While mapping seizure-related quantitative trait loci (QTL) and identifying genes responsible for modifying baseline seizure threshold has been successful in rodents [1]–[9], discovery of genes beyond initial seizure threshold (e.g., changes in seizure threshold over time, development of more complex seizures, and/or epileptogenesis) remains challenging. This is in part due to a limited number of preclinical models for studying such complex traits. However, identifying genes beyond baseline seizure threshold is critical, since they could be targeted for therapeutic intervention possibly leading to better treatments for epilepsy. To this end, we have employed a mouse model of epilepsy using repeated exposure to the chemoconvulsant flurothyl, which we refer to as the repeated-flurothyl model, and have utilized this approach to investigate the genetic and environmental factors that influence seizure progression and seizure complexity [10]–[12].

While there are similarities between the repeated-flurothyl model and electrical or chemical kindling [13], we believe that the repeated-flurothyl model has several advantages over these seizure paradigms. Unlike the electrical kindling model, there is no need for the implantation of electrodes, thereby making the repeated-flurothyl model higher throughput. Unlike traditional chemical kindling models, flurothyl is inhaled; therefore there is less experimental error due to injection variability issues. Importantly, flurothyl seizures can be induced repeatedly without toxicity or ill effects [12]. If the administration of flurothyl continues for a sufficient period of time, seizures always occur. Therefore, the latency to the onset of flurothyl seizures represents a direct measure of seizure susceptibility. The greatest advantage of the repeated-flurothyl model is that this paradigm results in a progression of seizure behaviors that begin as clonic seizures, but change over time to seizures with tonic manifestations. This change in seizure complexity, which involves the interaction of two independent seizure expression networks (the forebrain and brainstem seizure networks [12], [14]–[21]), is not observed in other kindling models. Consequently, this alteration in seizure phenotype allows for the dissection of genes and mechanisms that are responsible for the propagation of ictal discharge from the forebrain seizure circuitry mediating clonic seizure expression to the brainstem seizure circuitry that mediates tonic seizure expression. This aspect of the repeated-flurothyl model is unique in that it provides a framework for better understanding why humans with epilepsy can develop more complex seizures over time [22]–[25]. Lastly, previous work has identified critical subcortical structures that are involved in mediating this change in seizure phenotype, further allowing for the mechanistic dissection of molecular processes responsible for this reorganization in mice exposed to the repeated-flurothyl model [26]. The recent elucidation of the importance of subcortical structures in the expression of generalized seizures in the human epileptic population particularly supports the importance of understanding the molecular processes controlling this phenotype in this preclinical model [27], [28].

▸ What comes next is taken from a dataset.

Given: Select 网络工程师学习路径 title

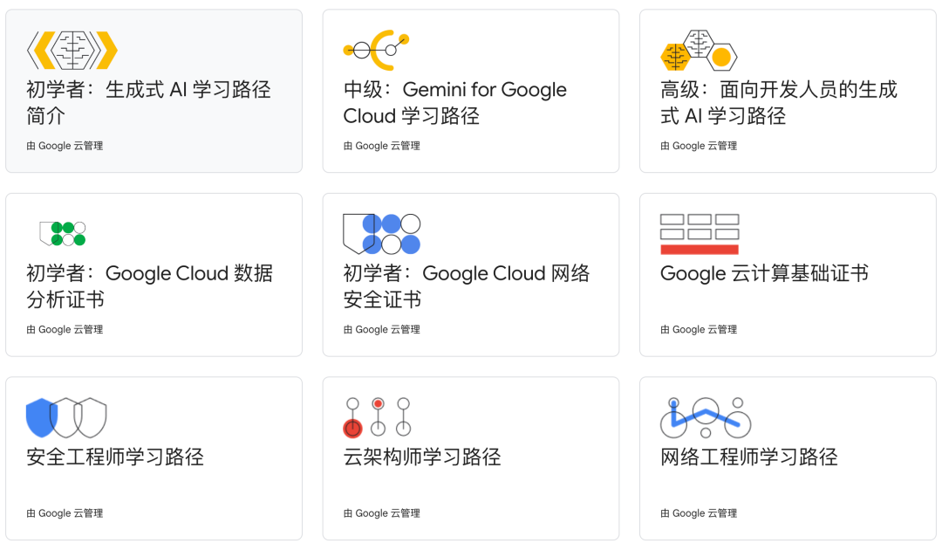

Previously, we determined that C57BL/6J (6J) and DBA/2J (D2) mice have divergent seizure responses following exposure to the repeated-flurothyl model [11], [29]. Whereas 6J mice had higher initial generalized seizure thresholds (GST) with flurothyl, D2 mice had lower initial GST. Interestingly, 6J mice also had decreased GST following eight repeated flurothyl-induced seizures with D2 mice having no decreases in GST across these eight seizure trials [11]. Lastly, following these eight flurothyl seizure trials and a 28-day incubation period and final flurothyl rechallenge, 6J mice have a change in their seizure phenotype, which does not occur in D2 mice. This change in seizure phenotype occurred as a result of presumptive reorganizational (epileptogenic) changes in the brain, such that when 6J mice were retested with flurothyl, they developed more complex seizures (clonic seizures that uninterruptedly progressed into brainstem seizures)[11], [29]. Thus, elucidating the mechanisms that cause these differences in seizure responsivity between 6J and D2 mice can lead to the discovery of genes that can modify these seizure traits. Such information is critical for understanding these mechanisms and for developing strategies to target these processes.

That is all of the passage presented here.